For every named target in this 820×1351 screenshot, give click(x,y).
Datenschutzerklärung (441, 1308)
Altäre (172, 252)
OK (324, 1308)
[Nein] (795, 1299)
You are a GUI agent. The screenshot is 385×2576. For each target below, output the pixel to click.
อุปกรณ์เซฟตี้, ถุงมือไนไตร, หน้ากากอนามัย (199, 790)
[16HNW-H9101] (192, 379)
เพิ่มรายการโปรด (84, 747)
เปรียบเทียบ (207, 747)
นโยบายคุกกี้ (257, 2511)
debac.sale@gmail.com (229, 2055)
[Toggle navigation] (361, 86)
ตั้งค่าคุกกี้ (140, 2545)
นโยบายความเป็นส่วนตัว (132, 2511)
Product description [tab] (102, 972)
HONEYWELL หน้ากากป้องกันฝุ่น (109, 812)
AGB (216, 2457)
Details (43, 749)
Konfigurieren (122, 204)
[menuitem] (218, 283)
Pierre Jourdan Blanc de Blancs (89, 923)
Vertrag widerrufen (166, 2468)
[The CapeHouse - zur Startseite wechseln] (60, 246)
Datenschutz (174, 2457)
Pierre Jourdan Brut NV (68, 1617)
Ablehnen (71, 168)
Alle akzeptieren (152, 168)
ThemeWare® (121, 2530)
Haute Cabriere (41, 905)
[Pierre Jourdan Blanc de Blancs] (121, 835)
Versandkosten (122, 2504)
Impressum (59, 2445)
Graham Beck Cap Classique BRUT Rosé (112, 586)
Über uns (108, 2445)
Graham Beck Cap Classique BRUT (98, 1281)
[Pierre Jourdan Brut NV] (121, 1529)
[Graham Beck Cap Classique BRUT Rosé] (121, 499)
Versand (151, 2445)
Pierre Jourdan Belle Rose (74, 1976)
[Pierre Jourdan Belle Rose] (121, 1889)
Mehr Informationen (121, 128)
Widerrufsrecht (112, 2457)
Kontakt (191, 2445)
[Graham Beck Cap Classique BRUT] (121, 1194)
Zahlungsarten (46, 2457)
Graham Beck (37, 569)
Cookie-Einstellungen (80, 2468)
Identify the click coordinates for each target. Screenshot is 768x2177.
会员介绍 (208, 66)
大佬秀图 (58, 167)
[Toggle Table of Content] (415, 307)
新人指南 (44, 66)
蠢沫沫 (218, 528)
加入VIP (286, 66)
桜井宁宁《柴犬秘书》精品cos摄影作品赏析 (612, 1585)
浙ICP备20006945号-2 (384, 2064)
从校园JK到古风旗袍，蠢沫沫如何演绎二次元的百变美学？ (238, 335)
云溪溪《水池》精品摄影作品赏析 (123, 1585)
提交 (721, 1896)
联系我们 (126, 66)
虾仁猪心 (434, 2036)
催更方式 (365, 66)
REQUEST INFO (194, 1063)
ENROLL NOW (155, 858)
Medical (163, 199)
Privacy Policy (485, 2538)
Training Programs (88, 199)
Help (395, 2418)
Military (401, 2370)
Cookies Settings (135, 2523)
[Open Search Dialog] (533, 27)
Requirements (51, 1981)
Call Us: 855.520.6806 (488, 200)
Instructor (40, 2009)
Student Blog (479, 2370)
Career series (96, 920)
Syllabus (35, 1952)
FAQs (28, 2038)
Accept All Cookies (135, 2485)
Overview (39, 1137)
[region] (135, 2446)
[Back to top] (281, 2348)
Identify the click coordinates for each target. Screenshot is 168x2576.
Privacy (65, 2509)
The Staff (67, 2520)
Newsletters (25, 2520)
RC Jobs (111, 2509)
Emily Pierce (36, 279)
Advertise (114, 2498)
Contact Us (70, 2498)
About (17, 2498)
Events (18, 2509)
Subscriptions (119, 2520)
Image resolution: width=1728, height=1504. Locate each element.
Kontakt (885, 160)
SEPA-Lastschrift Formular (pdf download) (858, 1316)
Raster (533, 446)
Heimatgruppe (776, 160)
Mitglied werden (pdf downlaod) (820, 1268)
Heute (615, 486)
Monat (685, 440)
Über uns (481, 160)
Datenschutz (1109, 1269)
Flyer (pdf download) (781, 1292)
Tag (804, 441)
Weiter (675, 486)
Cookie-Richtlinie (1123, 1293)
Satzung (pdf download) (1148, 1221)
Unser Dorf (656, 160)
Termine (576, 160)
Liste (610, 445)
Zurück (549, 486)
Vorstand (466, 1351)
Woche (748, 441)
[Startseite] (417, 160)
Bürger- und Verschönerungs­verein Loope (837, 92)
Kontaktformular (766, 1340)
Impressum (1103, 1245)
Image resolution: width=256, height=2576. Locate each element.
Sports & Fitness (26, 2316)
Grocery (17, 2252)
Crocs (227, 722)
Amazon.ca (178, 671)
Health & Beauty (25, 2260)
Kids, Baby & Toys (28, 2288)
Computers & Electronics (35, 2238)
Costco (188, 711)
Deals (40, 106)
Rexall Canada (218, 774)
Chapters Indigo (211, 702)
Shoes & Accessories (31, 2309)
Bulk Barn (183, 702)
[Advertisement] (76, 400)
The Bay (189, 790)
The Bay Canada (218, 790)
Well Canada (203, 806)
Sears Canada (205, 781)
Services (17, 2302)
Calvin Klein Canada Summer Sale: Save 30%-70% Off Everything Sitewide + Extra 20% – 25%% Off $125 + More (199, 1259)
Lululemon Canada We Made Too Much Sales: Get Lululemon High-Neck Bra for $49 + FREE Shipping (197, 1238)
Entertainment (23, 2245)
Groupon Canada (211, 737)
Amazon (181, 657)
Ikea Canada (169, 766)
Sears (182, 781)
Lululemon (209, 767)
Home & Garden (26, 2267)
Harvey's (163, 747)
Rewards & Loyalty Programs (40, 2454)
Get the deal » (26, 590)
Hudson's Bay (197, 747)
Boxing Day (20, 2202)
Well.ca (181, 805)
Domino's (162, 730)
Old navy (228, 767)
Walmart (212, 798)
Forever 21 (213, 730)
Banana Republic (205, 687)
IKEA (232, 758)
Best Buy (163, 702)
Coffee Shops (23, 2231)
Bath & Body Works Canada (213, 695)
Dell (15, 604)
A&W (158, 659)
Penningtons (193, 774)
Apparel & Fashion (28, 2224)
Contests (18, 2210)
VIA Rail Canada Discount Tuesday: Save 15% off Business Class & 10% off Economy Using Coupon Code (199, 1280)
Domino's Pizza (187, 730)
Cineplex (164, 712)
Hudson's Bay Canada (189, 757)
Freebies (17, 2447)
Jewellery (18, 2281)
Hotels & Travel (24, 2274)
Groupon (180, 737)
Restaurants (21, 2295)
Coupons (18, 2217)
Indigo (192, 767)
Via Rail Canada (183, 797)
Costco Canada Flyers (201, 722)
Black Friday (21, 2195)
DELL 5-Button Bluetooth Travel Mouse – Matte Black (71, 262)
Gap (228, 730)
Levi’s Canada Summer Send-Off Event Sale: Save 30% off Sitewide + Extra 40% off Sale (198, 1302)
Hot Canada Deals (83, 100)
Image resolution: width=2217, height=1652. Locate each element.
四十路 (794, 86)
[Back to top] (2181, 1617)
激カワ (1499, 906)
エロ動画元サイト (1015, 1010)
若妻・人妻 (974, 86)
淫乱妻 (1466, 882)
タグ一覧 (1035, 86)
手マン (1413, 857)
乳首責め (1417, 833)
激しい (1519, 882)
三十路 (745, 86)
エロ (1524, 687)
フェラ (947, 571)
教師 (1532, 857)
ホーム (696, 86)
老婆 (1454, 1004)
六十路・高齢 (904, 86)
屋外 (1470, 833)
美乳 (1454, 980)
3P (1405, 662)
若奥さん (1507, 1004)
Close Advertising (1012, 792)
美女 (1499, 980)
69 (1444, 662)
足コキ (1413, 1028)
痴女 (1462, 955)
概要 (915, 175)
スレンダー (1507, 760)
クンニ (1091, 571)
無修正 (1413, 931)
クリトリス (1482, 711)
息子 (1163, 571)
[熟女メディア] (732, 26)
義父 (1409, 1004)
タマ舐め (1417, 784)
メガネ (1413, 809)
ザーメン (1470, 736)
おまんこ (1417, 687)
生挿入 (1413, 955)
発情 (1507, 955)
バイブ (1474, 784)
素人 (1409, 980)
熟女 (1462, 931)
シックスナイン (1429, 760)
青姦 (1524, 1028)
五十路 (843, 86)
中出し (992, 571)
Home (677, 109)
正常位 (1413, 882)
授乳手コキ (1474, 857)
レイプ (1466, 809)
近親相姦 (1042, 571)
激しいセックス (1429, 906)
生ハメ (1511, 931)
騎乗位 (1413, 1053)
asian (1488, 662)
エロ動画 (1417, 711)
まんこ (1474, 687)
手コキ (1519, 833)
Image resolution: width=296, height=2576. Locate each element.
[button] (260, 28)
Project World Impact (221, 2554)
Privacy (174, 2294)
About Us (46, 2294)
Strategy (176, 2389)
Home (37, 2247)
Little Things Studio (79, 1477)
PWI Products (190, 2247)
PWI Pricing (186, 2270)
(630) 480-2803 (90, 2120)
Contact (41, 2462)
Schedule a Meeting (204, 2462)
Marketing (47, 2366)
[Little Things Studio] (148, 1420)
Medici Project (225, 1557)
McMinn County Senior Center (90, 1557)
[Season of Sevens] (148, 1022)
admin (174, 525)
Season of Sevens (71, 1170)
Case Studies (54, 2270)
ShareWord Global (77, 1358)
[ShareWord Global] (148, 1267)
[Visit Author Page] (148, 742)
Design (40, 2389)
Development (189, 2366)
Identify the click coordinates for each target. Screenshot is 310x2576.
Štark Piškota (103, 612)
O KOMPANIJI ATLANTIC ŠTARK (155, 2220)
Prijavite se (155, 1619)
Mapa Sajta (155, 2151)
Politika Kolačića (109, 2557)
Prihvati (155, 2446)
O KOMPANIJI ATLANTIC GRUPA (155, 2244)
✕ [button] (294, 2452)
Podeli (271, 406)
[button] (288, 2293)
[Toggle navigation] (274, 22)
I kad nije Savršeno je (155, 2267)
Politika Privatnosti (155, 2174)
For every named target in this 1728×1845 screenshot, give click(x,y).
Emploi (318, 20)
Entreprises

▶ _TASK DESCRIPTION_: Of the lines above, output exactly those from the line bearing "云溪溪《水池》精品摄影作品赏析 (123, 1585)" through the line bearing "Requirements (51, 1981)", inclusive.

▶ _RESPONSE AREA_:
云溪溪《水池》精品摄影作品赏析 (123, 1585)
提交 (721, 1896)
联系我们 (126, 66)
虾仁猪心 (434, 2036)
催更方式 (365, 66)
REQUEST INFO (194, 1063)
ENROLL NOW (155, 858)
Medical (163, 199)
Privacy Policy (485, 2538)
Training Programs (88, 199)
Help (395, 2418)
Military (401, 2370)
Cookies Settings (135, 2523)
[Open Search Dialog] (533, 27)
Requirements (51, 1981)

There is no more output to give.